INCOSE Webinar w/Mark Austin and Maria Coelho, Architecting Smart City Digital Twins

Thursday, March 11, 2021
3:00 p.m.
Online presentation
Steve Sutton
sjsutton.243@comcast.net

INCOSE Critical Infrastructure Protection & Recovery Working Group Webinar

Architecting Smart City Digital Twins for Infrastructure Protection and Recovery

Mark Austin
Associate Professor
Civil and Environmental Engineering and ISR

Maria Coelho
Ph.D. Candidate
Civil Systems program

Zoom for Government: https://nps-edu.zoomgov.com/j/1604876250
Meeting ID: 160 487 6250
Meeting Password: inc$3eCIPR

Abstract
Our work is motivated by the premise that next-generation smart city systems will be enabled by widespread adoption of sensing and communication technologies deeply embedded within the physical urban domain. These technological advances (e.g., sensing, processing, and data transmission) are what makes smart city digital twins possible. This presentation will explore the challenge of architecting smart city digital twins for infrastructure protection and planning of recovery actions. A smart city digital twin architecture is proposed that supports semantic knowledge representation and reasoning, working side by side with machine learning formalisms, to provide complementary and supportive roles in the collection and processing of data, identification of events, and automated decision-making. These capabilities will play a pivotal role in infrastructure protection and recovery.
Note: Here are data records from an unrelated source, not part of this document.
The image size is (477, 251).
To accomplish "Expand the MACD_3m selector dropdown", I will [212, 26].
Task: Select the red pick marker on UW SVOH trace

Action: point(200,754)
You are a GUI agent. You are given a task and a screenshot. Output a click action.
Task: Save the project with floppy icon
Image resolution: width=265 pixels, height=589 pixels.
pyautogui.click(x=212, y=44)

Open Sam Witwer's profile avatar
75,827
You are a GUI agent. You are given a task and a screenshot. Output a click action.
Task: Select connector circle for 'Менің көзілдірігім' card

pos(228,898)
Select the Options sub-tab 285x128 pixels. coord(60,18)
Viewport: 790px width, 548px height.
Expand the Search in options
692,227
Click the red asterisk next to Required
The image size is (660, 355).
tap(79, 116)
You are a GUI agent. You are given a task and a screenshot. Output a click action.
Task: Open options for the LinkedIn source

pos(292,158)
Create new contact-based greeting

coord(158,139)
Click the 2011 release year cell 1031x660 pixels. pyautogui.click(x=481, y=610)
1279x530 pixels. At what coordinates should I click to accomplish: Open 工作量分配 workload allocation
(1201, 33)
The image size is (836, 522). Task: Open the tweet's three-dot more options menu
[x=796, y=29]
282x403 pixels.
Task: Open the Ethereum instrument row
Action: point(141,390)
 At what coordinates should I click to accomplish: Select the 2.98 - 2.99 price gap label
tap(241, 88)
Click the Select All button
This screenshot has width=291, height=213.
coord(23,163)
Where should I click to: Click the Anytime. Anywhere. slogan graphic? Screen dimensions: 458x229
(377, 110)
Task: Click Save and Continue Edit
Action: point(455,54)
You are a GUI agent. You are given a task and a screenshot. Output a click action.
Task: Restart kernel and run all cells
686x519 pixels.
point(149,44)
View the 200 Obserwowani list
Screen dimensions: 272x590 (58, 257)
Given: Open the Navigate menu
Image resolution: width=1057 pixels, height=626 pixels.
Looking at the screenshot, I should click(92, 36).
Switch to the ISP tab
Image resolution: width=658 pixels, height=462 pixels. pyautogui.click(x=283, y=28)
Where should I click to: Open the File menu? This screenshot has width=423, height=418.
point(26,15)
Case studies will include: (1) Distributed systems behavior modeling with ontologies and rules, (2) Detection and diagnostic analysis of faults in HVAC equipment in buildings, (3) Energy consumption of 2,500 buildings in Chicago, and (4) Semantics + data mining for Precision Medicine.

Biographies
Mark Austin is an Associate Professor in the Department of Civil and Environmental Engineering. He has affiliate appointments with the Institute for Systems Research (ISR) and Interdisciplinary Program of Applied Mathematics. His research interests lie at the intersection of Civil Systems, Computer Science, and Model-based Systems Engineering. He has ongoing research collaborations with the Building Energy Group at NIST, the Neuro-Oncology Group at NCI (National Cancer Institute) in Bethesda, MD, and the SERC (Systems Engineering Research Center). From 2010-2015 he served as Technical Director of the Master of Science in Systems Engineering (MSSE) Program at ISR. He is a member of the IEEE Cyber-Physical Systems Working Group. His undergraduate and graduate degrees in Civil Engineering are from the University of Canterbury (New Zealand) and U.C. Berkeley, respectively.

Maria Coelho is a fourth-year Ph.D. student in the Civil Systems Program offered by the Department of Civil and Environmental Engineering at the University of Maryland, College Park. Her research aims to enhance decision making in urban settings by integrating artificial intelligence technologies with distributed behavior modeling. Most recently, she has been exploring opportunities for combining machine learning formalisms and semantic model representations of urban systems, that work side-by-side in collecting data, identifying events, and managing city operations in real-time.